Neste sentido, os amantes “param de cuidar de suas vidas, não se alimentam e acabam por morrer de amor”.

A busca e o encontro do outro, nesta perspectiva, levam as duas metades a uma dependência completa uma em relação à outra, o que resulta em sofrimento para ambas. Nesse caso, temos que:

O MITO DE ARISTÓFANES suscita poderosas questões sobre a busca de

“complemento” do amor. Embora sua história pareça ter um final feliz – homens e mulheres conseguem encontrar suas outras metades, pelo menos se tiverem sorte [...]. O fato é que o amor não foi capaz de devolver seus seres humanos divididos ao meio a seu estado original de integridade. Ele conseguiu, no máximo, tentar “chegar o mais perto disso que nossas atuais circunstâncias permitem” (MAY, 2012, p. 65).

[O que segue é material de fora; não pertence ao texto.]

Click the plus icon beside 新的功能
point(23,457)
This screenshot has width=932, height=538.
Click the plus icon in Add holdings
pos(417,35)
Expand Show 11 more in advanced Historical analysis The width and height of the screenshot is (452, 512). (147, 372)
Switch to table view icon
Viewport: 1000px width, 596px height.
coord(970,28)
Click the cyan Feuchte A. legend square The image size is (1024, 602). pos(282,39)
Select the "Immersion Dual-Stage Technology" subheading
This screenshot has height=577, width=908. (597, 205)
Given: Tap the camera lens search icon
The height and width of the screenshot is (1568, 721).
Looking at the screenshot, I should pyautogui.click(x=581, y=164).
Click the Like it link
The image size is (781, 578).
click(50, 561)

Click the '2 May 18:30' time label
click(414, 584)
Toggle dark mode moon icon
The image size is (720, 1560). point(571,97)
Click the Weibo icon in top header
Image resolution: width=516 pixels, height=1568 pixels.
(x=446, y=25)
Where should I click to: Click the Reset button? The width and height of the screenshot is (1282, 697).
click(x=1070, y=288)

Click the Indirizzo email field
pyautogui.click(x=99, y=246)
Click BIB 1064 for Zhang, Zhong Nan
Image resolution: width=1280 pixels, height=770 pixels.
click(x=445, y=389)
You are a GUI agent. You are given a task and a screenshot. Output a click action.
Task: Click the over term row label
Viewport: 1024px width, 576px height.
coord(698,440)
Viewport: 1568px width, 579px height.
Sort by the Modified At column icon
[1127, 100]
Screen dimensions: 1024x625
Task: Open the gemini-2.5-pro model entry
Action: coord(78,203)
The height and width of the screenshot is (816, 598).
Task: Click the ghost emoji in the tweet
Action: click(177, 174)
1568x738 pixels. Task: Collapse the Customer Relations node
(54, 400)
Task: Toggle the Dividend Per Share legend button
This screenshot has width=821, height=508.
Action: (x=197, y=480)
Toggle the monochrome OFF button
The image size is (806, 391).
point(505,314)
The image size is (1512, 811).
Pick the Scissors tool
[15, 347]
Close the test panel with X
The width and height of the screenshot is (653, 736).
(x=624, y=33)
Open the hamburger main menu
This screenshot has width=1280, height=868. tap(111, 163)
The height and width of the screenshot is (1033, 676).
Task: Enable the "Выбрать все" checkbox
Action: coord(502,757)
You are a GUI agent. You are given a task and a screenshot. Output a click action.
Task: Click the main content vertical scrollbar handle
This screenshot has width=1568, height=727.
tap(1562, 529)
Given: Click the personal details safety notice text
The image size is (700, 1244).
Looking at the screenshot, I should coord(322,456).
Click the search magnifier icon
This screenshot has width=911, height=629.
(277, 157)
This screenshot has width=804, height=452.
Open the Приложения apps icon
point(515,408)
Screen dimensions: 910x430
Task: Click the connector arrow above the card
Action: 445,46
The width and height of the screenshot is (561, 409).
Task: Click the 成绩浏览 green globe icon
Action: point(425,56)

A partir dessa reflexão, partimos para uma leitura que procura relacionar essa busca desenfreada do amor, conforme colhemos do mito apresentado na obra de Platão, para pensarmos a personagem protagonista do romance O Quinze, de Rachel de Queiroz. Neste caso, buscamos compreender como se dá, nessa obra, a temática do amor, mais precisamente do amor singularizado pela irrealização.

Em O Quinze, além do drama da seca, um dos temas centrais da narrativa, temos a história de amor vivida entre dois primos: Conceição e Vicente. Eles figuram, no contexto em que estão inseridos, como personagens que, por serem jovens e solteiros, apesar de algumas diferenças comportamentais, teriam encontrando um no outro, finalmente, a possibilidade do amor. Conceição teria encontrado em Vicente sua suposta “cara-metade”. Mas, como afirma May (2012, p. 75), “nem toda narrativa tende a terminar com um final feliz”.

O suposto amor que Conceição poderia nutrir por Vicente, portanto, não chega a receber as bênçãos do matrimônio, porque conceição é regida mais por uma visão racional do que passional. Ela não está de acordo com a visão machista que, socialmente, vê a mulher como um ser dado a sentimentalismos exagerados. Como consequência, Conceição tende a sofrer com o olhar crítico com que a sociedade julga a mulher que se “rebela” contra a ordem estabelecida.

Como a ideia de amor está baseada, muitas vezes, no fato de que um ser só pode ser feliz encontrando-se no outro, a uma mulher que não busca seu complemento no casamento, e tem ideais que contradizem isto, lhe resta ser considerada como um ser incompleto. Para a mulher encontrar amparo social e felicidade, por esse ângulo de visão preconceituoso, seria necessário que ela encontrasse um marido que a completasse e a possibilitasse realização pessoal através do casamento.

Temos em O Quinze, entretanto, a partir do comportamento “transgressor”

de Conceição, uma narrativa que propõe outro modo de ver a mulher. A relação entre Conceição e Vicente não figura como exemplo de história em que o amor cumpre o papel de tornar dois indivíduos um só, completando-os, pois Conceição não está disposta a adequar-se aos ditames socialmente impostos.